Together the twin defeats of the campus struggles in 1969 and the Anpo protests in 1970 led to a renewed round of recriminations and schisms, as New Left groups further split into dozens of warring factions amidst even more violent internal conflict. From 1969 to 2003, from 1 to 4 people died every year as the result of internal conflict between New Left groups. With more moderate activists increasingly dropping out of the movement, control of the New Left sects was increasingly left in the hands of the most extreme radicals, some of whom ultimately resorted to terrorism.

On March 31, 1970, nine members of the Second Bund's Red Army Faction hijacked Japan Air Lines Flight 351 and forced it to fly to North Korea, which the hijackers believed to be a Socialist paradise. Other members of the group carried out a string of high-profile bank robberies in 1971. However, a schism arose within the group over how best to continue their armed struggle. Those that wanted to relocate overseas became the Japanese Red Army, led by Fusako Shigenobu, while those who wished to continue the revolution at home in Japan joined forces with the Kanagawa prefectural branch of the Revolutionary Left Faction to form the United Red Army, led by Tsuneo Mori and Hiroko Nagata. The Japanese Red Army decamped to the Middle East and promptly embarked on a campaign of international terrorism that lasted well into the 1980s, beginning with the Lod Airport massacre in 1972. Meanwhile, the United Red Army retreated into the mountains north of Tokyo where they murdered twelve of their own members in self-criticism sessions before remaining members engaged in a dramatic hostage standoff with police broadcast live on national television in the 1972 Asama Mountain Lodge Incident.

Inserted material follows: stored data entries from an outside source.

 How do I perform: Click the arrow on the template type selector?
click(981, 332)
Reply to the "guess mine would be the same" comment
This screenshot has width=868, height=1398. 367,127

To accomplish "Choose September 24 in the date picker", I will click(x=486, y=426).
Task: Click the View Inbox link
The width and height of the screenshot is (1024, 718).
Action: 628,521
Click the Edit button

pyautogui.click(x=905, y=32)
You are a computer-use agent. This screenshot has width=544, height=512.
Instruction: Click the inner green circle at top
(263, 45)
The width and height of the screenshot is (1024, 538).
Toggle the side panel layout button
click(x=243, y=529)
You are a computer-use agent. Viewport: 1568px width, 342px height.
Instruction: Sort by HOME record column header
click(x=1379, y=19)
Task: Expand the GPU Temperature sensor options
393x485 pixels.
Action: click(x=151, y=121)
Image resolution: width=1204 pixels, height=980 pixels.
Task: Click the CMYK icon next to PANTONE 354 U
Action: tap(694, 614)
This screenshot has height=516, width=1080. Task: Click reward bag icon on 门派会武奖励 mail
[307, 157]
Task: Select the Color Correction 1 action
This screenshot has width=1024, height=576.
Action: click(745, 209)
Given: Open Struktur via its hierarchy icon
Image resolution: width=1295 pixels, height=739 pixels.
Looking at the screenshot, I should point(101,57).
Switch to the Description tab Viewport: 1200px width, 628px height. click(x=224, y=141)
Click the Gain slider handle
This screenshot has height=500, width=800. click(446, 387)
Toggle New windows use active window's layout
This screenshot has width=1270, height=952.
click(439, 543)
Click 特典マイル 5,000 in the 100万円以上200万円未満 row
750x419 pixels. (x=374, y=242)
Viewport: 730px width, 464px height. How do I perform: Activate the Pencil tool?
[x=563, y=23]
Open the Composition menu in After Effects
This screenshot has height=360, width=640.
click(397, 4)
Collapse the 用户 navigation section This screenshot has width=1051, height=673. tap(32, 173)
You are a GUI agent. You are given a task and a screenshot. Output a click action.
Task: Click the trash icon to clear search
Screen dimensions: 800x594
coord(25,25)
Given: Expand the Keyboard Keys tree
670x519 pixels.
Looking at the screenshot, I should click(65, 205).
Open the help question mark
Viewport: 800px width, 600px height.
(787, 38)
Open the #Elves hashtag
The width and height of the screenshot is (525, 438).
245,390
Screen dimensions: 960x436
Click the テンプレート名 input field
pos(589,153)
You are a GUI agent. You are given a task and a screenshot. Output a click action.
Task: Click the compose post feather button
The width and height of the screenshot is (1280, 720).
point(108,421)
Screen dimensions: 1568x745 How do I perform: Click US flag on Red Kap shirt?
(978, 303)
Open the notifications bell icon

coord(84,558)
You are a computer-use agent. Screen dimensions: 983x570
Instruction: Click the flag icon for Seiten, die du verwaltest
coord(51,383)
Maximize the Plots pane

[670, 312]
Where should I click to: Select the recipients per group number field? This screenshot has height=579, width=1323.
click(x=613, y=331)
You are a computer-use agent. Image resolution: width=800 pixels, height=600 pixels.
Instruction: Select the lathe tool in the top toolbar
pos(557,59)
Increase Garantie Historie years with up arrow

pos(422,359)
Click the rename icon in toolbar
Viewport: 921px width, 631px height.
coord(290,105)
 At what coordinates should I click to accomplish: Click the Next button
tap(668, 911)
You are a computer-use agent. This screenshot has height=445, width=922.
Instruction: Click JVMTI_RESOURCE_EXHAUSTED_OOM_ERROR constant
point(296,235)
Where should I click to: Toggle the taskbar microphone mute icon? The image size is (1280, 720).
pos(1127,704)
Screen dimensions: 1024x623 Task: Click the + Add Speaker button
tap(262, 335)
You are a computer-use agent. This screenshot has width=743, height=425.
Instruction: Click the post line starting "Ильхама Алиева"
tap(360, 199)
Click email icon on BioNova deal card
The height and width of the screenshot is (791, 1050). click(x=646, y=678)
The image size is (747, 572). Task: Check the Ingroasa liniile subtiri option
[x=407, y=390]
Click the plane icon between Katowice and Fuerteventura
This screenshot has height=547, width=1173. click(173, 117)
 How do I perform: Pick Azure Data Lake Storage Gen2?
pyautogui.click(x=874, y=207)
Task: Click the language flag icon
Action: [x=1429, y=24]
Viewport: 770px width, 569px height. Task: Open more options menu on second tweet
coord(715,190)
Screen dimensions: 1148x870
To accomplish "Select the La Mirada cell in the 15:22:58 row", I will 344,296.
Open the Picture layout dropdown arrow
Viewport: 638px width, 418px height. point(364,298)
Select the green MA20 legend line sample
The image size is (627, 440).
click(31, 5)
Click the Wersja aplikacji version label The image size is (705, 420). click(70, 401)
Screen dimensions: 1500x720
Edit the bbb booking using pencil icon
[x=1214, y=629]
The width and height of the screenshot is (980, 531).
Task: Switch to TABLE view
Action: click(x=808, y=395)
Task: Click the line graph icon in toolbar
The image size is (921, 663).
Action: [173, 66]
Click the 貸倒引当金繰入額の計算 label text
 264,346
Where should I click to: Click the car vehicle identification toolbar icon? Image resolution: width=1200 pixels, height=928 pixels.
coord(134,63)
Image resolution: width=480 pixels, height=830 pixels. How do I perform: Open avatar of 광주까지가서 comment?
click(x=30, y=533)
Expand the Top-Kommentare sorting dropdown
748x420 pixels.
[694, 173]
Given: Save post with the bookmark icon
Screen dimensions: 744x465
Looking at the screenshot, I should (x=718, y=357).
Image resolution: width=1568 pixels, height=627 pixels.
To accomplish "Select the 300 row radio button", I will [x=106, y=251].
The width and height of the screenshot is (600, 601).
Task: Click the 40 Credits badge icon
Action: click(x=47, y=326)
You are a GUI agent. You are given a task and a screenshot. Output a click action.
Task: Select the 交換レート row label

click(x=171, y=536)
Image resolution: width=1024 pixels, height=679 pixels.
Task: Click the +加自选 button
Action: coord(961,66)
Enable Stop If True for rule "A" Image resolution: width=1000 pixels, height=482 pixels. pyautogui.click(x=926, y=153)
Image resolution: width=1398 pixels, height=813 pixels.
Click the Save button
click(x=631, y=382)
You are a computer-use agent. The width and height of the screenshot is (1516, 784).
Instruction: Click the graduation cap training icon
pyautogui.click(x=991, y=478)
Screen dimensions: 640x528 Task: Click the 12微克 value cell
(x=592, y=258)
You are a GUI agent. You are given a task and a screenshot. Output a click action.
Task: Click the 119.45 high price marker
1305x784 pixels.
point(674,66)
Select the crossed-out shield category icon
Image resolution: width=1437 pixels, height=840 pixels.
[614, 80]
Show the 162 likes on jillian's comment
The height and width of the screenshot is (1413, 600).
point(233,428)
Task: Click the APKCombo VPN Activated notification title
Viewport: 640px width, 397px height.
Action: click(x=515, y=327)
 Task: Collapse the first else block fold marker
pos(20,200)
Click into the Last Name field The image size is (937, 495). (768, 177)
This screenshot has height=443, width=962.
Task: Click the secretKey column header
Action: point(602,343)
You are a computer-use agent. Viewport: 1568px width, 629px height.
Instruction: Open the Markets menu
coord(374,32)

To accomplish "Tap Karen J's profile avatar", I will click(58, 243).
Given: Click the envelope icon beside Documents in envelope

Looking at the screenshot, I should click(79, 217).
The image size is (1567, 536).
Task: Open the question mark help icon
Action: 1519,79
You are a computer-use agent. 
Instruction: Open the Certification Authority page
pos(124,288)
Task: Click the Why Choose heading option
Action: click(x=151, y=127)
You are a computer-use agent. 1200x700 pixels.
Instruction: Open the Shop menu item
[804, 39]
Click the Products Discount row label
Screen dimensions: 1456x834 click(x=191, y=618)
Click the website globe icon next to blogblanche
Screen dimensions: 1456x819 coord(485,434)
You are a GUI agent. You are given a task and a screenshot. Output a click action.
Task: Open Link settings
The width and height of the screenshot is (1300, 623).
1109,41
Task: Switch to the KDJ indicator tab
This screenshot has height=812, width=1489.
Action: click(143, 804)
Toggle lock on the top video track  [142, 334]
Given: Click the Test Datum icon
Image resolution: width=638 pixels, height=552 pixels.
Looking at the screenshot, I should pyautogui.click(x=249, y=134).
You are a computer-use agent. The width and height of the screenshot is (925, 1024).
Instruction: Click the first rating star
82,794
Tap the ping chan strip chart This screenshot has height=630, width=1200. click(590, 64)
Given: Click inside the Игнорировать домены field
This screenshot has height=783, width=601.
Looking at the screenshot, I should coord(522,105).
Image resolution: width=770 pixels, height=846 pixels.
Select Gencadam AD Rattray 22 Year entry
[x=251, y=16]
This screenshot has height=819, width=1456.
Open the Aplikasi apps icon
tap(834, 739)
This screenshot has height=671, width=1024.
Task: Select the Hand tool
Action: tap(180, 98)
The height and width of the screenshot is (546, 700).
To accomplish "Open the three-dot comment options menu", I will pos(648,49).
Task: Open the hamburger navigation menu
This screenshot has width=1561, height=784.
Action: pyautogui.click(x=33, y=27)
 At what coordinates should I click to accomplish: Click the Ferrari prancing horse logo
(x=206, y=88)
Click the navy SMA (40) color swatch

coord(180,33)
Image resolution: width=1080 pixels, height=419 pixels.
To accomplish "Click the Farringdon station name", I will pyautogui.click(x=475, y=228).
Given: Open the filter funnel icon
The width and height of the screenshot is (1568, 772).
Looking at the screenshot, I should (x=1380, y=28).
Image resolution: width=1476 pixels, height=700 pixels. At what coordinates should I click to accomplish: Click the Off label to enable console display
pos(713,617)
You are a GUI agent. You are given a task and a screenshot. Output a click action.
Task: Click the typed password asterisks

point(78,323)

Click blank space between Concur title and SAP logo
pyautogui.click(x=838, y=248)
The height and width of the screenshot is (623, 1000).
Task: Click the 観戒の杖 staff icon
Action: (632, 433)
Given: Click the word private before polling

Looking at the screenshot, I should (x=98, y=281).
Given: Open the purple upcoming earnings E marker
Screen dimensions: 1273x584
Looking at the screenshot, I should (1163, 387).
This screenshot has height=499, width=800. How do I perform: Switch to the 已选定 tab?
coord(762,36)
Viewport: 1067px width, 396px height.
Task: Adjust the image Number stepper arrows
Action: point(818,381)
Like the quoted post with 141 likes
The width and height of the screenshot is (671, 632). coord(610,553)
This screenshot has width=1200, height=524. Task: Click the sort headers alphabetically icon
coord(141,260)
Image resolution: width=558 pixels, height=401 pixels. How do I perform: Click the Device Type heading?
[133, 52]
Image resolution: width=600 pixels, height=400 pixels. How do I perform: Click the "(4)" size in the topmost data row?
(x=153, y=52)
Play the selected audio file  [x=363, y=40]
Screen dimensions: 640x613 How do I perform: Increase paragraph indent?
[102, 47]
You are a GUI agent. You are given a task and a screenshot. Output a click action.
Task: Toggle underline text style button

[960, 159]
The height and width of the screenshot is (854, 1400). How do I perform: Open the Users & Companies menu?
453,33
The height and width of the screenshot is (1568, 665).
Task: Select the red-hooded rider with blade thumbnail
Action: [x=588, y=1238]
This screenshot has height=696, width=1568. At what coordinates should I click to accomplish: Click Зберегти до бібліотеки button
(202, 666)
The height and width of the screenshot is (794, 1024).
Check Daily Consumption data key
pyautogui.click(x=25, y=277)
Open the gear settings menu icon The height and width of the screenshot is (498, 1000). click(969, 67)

Together the Asama Mountain Lodge Incident and the Lod Airport Massacre have often been portrayed as an end point of Japan's New Left movement, as these extreme actions shocked the Japanese people and led to mass desertions from the remaining sects. However, the New Left sects did not entirely disappear after 1972. For example, remnants of Chūkaku-ha and Kakumaru-ha waged a violent war against each other in the 1970s, resulting in several deaths per year, and New Left sects continued to carry out the Sanrizuka Struggle against the expansion of Narita International Airport well into the 1980s, with vestigial remnants of some sects such as Chūkaku-ha continuing to exist to the present day.